> _Records for processing_:
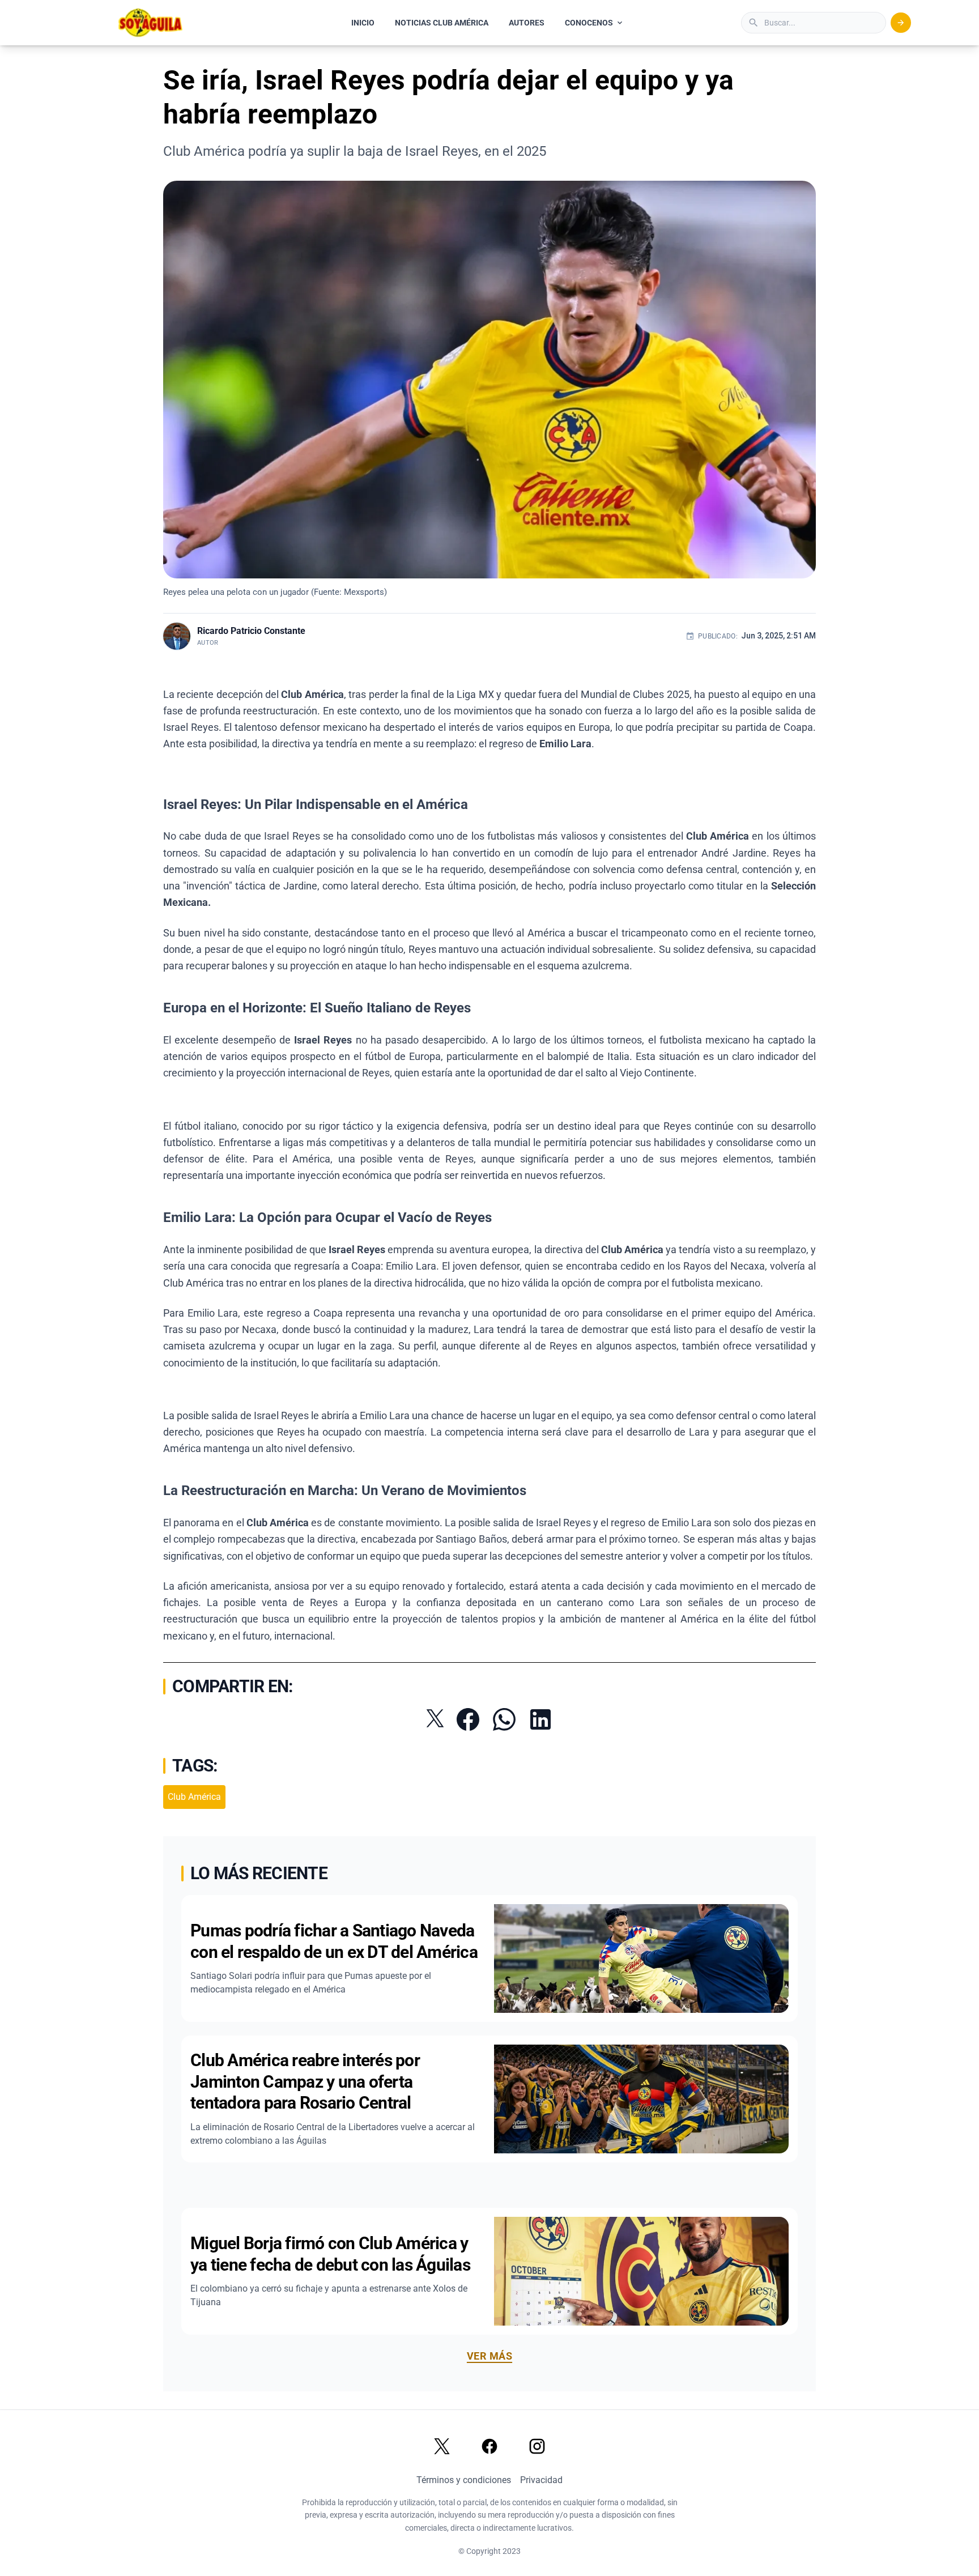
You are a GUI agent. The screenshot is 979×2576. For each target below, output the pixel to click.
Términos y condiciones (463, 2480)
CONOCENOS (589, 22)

* * *

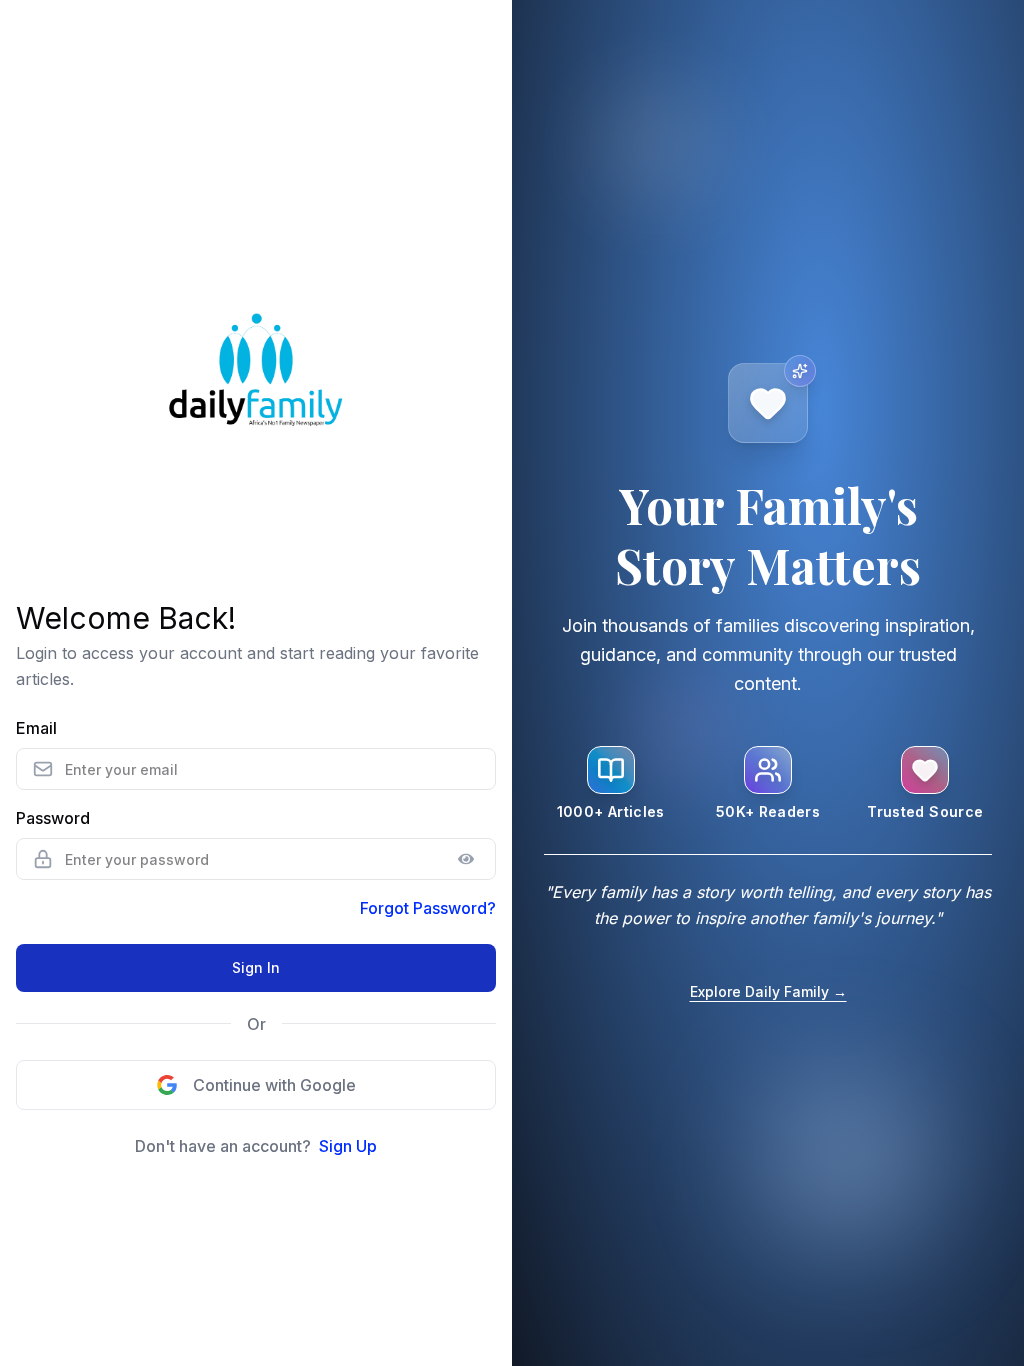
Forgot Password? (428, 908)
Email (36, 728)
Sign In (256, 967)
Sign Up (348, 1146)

---

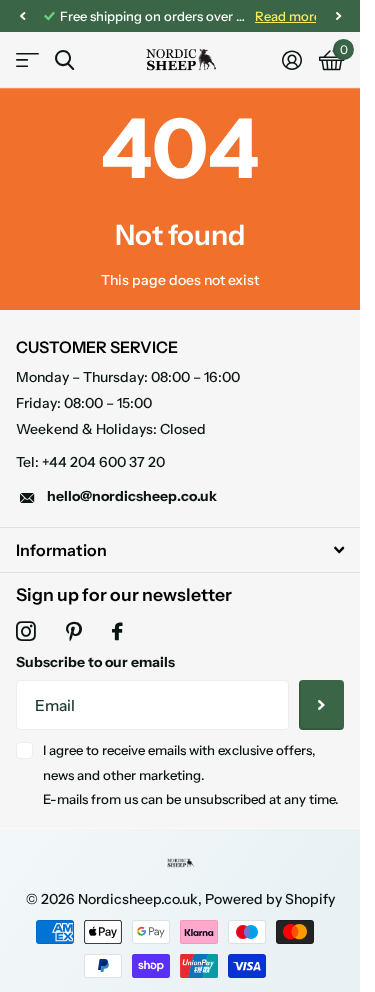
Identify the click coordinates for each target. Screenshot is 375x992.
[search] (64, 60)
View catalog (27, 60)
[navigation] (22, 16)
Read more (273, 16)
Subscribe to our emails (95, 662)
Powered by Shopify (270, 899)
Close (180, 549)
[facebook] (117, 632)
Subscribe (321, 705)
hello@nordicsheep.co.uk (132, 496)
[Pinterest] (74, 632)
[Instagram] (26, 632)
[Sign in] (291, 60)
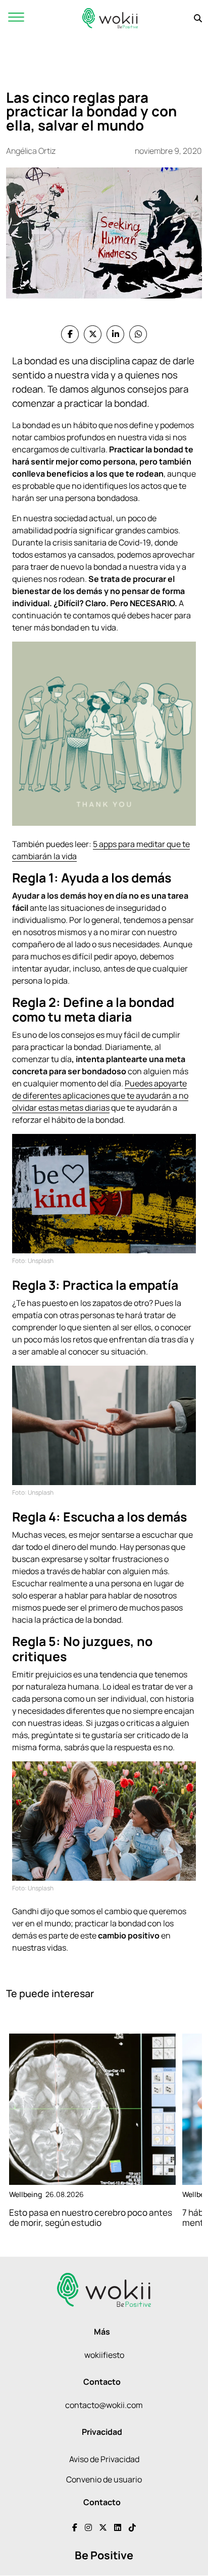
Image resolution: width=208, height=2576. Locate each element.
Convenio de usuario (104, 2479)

> _Try it_:
Filter the listing above for the string "click" and copy every matching line.

> _Answer to this task_:
You are a GUI agent. The screenshot is 979×2576. For each target below, output the pixel to click.
Identify the click coordinates for each target. Screenshot is 375x992.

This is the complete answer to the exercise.